Do you cook? I can cook a little, and I watch TV food shows a lot, and one thing that I’ve learned about cooking is the mix of ingredients in a recipe matters a lot. Too much of one ingredient, or not enough of another, can ruin a recipe and make it inedible.

The same is true in your business.

cooking up a profitable business mix

Here’s how I see it: The ingredients in your business recipe are the types of work you do. (e.g., design build, maintenance, sprinkler, lawncare, snow plowing if you’re a landscape contractor and types of customers (e.g. high-end residential, small commercial, large commercial, GC’s, HOA’s, etc.) you work with. And just like in cooking, each ingredient has its own specific characteristics and adds its own special flavor to your business.

For painting contractors for example, exterior repaint is subject to the weather, and interior repaint which is not.

Or think about the difference between working with GC’s on new commercial jobs and working with residential customers. GCs often have you jumping through hoops to respond to the GC’s changing schedule and then waiting to get paid. Comparatively, with residential customers you have more control over the schedule and get paid relatively quickly.

The Recipe for a More Profitable Business

Like cooking, if you mix your ingredients well you get a great business dish. Mix them poorly and you get a business dish that’s almost unpalatable and might even give you an upset, queasy stomach!

Yet, despite its importance, most owners don’t actively manage the mix of ingredients in their business recipe.

Do you? If you don’t, you really should!

Many of my clients have made amazing strides in their businesses by tweaking the mix of ingredients in their business recipe.

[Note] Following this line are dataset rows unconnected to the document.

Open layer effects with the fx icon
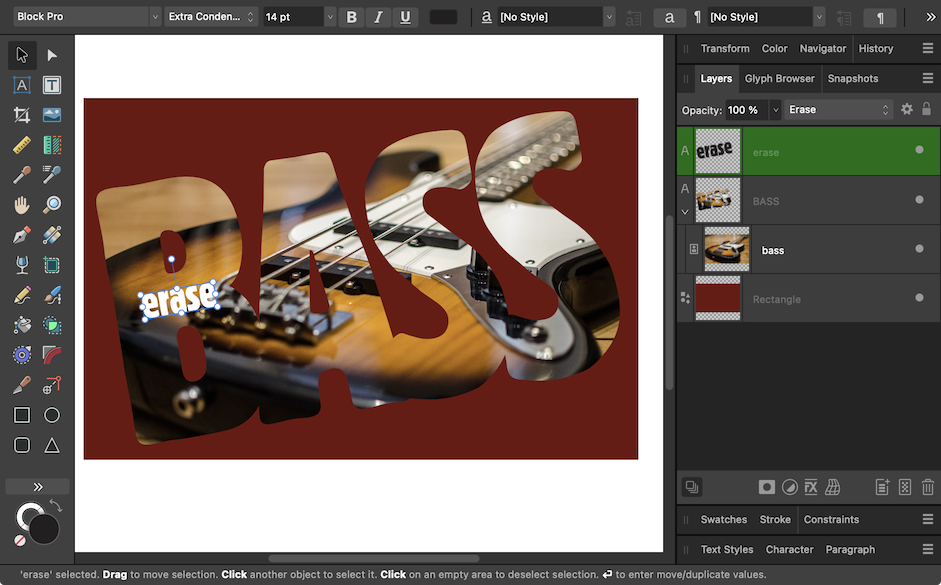 click(x=811, y=487)
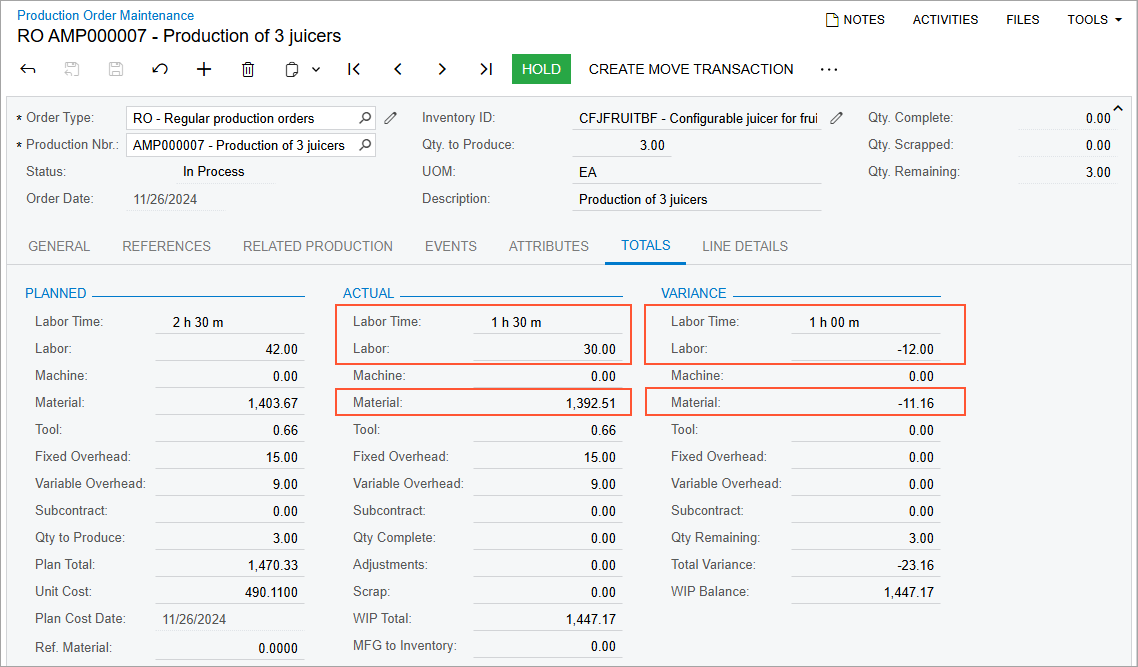Viewport: 1138px width, 667px height.
Task: Switch to the Line Details tab
Action: 745,246
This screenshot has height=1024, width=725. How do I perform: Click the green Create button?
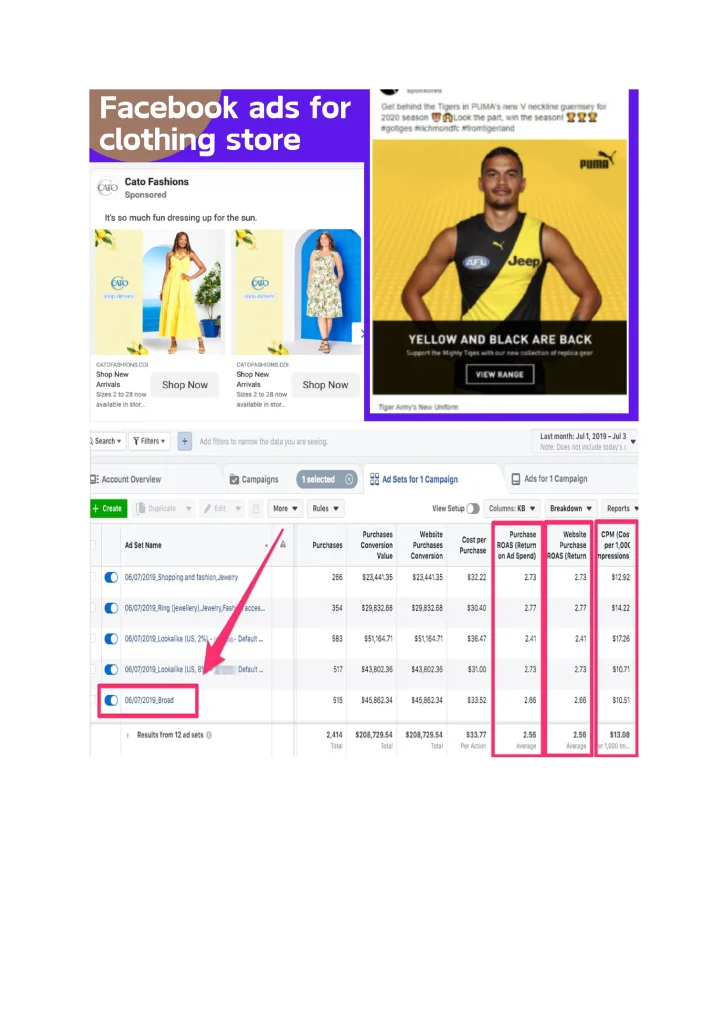108,509
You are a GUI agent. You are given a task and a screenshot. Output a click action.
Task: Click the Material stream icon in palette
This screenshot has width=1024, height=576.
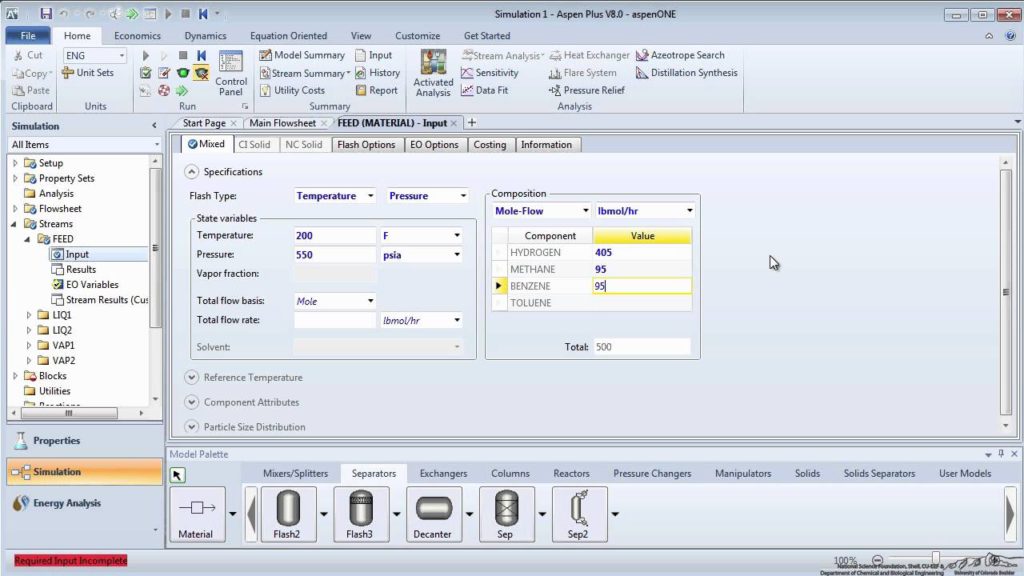pos(196,514)
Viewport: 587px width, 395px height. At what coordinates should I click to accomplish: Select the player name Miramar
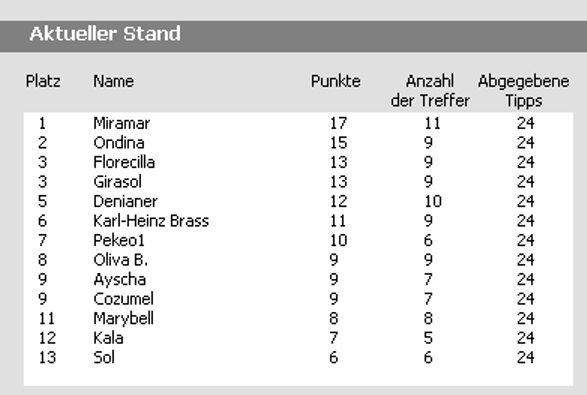click(122, 123)
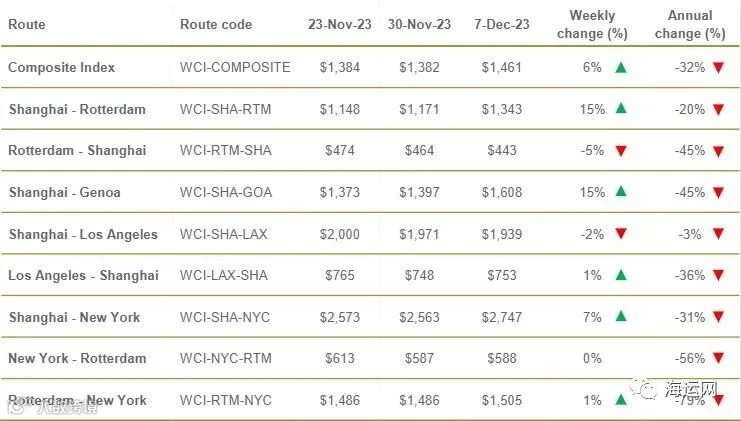Click the red annual change arrow for Composite Index

point(718,68)
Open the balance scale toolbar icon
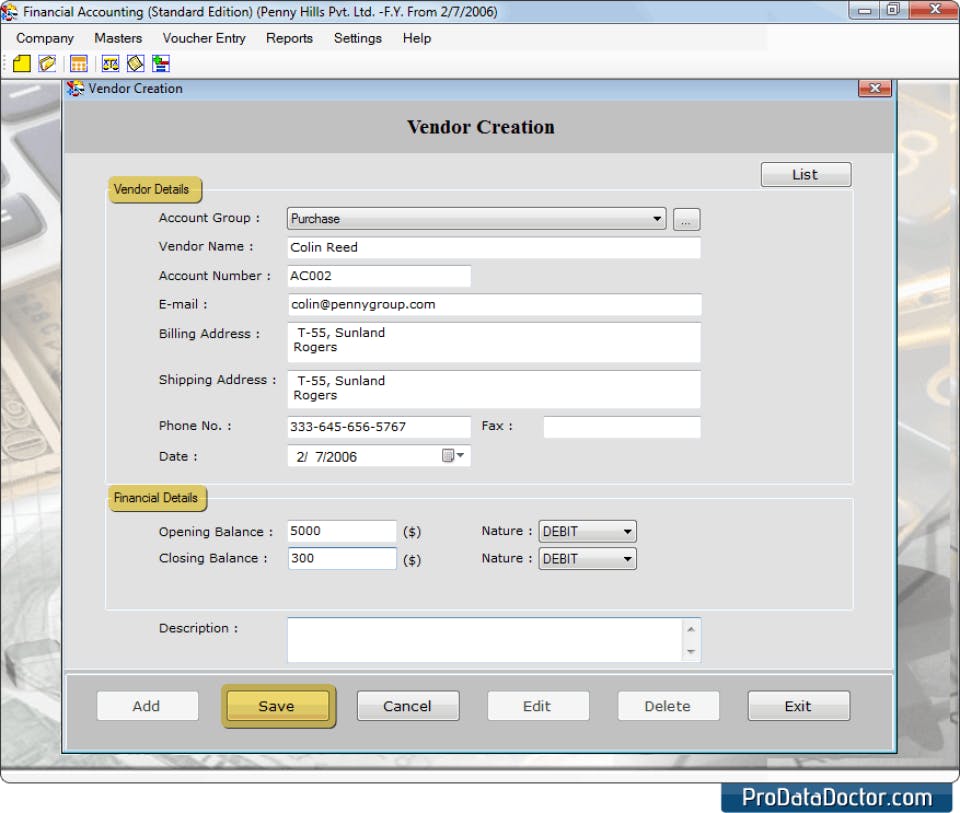The height and width of the screenshot is (813, 960). (112, 62)
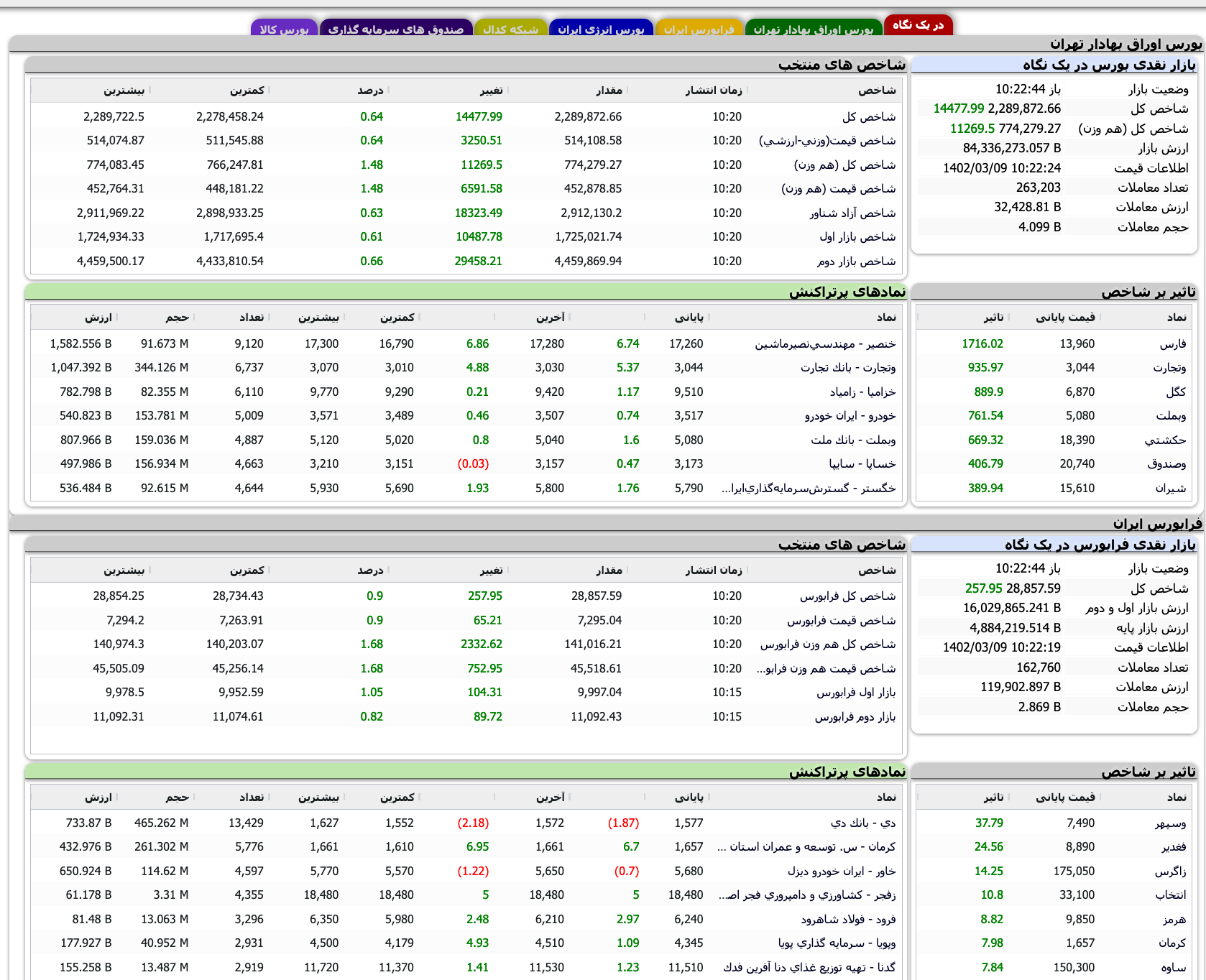Click the filter icon next to the درصد column
The image size is (1206, 980).
(x=389, y=91)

One, for example, stopped working with GC’s who couldn’t stick to a schedule and wouldn’t pay on time. They also cut back on exterior work because of its dependence on the weather and the chaos that it created in his schedule. He added a pinch more interior work as well as a lot more cabinet painting, much of which he could spray in his own shop. His new recipe resulted in a smoother running, more profitable business and a lot less heartburn!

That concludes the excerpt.